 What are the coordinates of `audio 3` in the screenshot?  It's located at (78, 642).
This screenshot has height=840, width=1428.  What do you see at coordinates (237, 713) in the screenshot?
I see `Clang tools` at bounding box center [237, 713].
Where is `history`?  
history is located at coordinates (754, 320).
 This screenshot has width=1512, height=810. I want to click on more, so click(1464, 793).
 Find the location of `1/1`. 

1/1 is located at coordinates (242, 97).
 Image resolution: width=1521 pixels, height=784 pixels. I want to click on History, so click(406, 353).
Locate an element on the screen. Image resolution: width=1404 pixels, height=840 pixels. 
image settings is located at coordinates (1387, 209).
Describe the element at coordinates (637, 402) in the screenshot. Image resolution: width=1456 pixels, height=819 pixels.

□ □ □ □ □

■ **EXERCISE OBJECTIVE**
Copy the stretch from the line containing "Find the location" through the last line, changing "element" to "item" and leaving everything else untouched.

■ **CORRECT ANSWER**
 Find the location of `1/1`. 

1/1 is located at coordinates (242, 97).
 Image resolution: width=1521 pixels, height=784 pixels. I want to click on History, so click(406, 353).
Locate an item on the screen. Image resolution: width=1404 pixels, height=840 pixels. 
image settings is located at coordinates (1387, 209).
Describe the item at coordinates (637, 402) in the screenshot. Image resolution: width=1456 pixels, height=819 pixels.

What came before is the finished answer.